"Stasiland" author turned to fiction for latest book

NEW YORK (Reuters) - As a former human rights lawyer and the author of non-fiction bestseller "Stasiland" about life in communist East Germany, Australian author Anna Funder knows a thing or two about digging deep to uncover the facts of history's fascinating stories.

Yet she decided to make her second book, "All That I Am," a novel when even her most meticulous historical research couldn't fill an important gap in the story of four friends forced to flee Germany when Hitler rose to power. She needed to know exactly what the characters in question thought and felt.

Based on the real people and events, "All That I Am" follows a quartet of German intellectuals as they live, love, and try to save their country and the rest of Europe from totalitarianism - first in Germany and then from exile in London - during the days of the Weimar Republic.

"All That I Am" shot to the top of the Australian bestseller lists after its release there last September and won the Independent Bookseller's Award for Best Debut Fiction as well as the Indie Book of the Year award for 2012.

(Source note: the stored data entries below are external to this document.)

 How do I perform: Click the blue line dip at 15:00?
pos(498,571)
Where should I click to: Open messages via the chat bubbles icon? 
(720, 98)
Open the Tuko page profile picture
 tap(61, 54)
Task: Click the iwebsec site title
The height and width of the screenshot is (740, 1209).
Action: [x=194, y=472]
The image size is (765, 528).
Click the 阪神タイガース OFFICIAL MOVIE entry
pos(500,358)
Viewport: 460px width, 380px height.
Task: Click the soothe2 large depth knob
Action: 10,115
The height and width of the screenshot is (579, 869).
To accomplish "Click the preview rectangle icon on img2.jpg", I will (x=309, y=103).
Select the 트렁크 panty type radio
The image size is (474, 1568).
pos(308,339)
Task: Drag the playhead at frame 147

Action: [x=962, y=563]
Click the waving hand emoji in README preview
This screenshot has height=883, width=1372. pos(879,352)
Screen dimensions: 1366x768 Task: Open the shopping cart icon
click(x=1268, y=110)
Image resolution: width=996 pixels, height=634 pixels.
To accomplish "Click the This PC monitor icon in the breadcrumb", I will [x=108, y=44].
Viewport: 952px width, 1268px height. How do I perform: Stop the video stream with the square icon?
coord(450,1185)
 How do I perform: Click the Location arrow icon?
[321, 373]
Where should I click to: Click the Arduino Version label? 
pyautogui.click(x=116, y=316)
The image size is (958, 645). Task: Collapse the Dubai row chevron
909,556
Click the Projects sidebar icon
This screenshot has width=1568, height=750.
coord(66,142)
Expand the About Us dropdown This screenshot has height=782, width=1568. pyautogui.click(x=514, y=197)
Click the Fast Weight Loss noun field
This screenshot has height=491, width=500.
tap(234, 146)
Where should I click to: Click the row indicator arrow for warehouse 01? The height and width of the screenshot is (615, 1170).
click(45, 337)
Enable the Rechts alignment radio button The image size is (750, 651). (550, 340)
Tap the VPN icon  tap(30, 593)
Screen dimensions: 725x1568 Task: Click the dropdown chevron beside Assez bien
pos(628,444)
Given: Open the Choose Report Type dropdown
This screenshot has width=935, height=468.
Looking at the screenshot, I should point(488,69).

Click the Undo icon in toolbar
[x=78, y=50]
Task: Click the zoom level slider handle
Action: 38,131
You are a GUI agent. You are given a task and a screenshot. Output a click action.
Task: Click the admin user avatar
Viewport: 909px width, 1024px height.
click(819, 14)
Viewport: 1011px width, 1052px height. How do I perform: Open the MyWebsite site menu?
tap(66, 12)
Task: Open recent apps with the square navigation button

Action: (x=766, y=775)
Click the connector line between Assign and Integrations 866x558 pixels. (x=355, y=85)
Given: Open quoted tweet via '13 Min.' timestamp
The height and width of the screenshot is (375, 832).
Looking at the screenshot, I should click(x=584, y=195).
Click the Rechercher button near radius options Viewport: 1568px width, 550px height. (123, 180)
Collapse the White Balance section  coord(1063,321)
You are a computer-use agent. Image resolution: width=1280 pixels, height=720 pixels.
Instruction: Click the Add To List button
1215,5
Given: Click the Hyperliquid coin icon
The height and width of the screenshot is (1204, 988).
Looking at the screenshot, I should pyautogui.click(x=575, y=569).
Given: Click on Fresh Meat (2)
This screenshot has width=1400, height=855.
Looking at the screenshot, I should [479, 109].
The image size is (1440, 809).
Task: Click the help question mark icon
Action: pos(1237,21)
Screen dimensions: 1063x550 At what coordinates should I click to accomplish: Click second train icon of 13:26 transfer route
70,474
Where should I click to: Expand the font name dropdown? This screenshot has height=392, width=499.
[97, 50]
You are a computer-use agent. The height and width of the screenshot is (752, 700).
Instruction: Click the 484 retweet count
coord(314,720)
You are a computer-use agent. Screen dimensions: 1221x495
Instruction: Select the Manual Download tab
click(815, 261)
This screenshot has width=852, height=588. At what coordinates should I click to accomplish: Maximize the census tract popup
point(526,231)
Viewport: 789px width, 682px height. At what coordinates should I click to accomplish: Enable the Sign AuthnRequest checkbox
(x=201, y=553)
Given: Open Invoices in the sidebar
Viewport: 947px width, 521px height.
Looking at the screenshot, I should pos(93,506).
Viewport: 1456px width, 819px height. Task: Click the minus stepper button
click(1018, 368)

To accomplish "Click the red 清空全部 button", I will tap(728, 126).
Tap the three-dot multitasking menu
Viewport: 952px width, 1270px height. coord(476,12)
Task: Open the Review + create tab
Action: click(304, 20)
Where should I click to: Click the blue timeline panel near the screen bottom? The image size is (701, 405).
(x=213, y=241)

Released in the U.S. in February, the book was called "imaginative, compassionate and convincing" by the Wall Street Journal, and the New York Times said that Funder wrote it "with grace and conviction about the intrusion of the political on the domestic and the thrill of falling in love over a cause."

Though Funder, 45, incorporated many true details of the lives of historical figures she molded into her characters, she felt that parts of their lives that couldn't be verified through research were necessary to make the story complete.

"If you write a novel, the first thing you have to do is create a believable world so that the reader can join you in that world," she told Reuters. "It was important to be able to make a believable world of an unbelievable reality."

HISTORICAL FIGURES

Drawing on history, research and her background as a human rights attorney, Funder tried to construct a story with as many realistic details as she could.

"I looked really, really closely at every bit of evidence I could find, and I eventually did a kind of cold case reconstruction," she said.

Funder's book is narrated alternately by cantankerous retiree Ruth Becker as she recalls her days in London and political playwright Ernst Toller as he dictates his memoirs from a hotel in New York.

Becker is married to charismatic journalist Hans Wesemann, and Toller and activist Dora Fabian carry on a tumultuous love affair as they work to alert Europe to Nazi danger.

Funder constructed the inner lives of Toller, Fabian and Wesemann, who are all real-life historical figures, but the character Becker and her experiences are based on a friend of the author.

As Hitler rises and the world becomes more dangerous for the characters even beyond the borders of Germany, some resist the regime in the face of great personal risk, and one forces the others to cope with deep betrayal.

"You get this spectrum of behavior - how far will someone let themselves be pushed before they say ‘I can't do this anymore'?" Funder said. "That is an incredible thing about human beings - a lot of people are that brave," Funder said.

But like many aspects of her book, her views on human courage are not black and white.

"I think it would be too easy to say that there are brave people who do these brave things," she said. "When I was writing 'All That I Am', I know that I was writing about courage. But in order to write about courage I was writing about fear."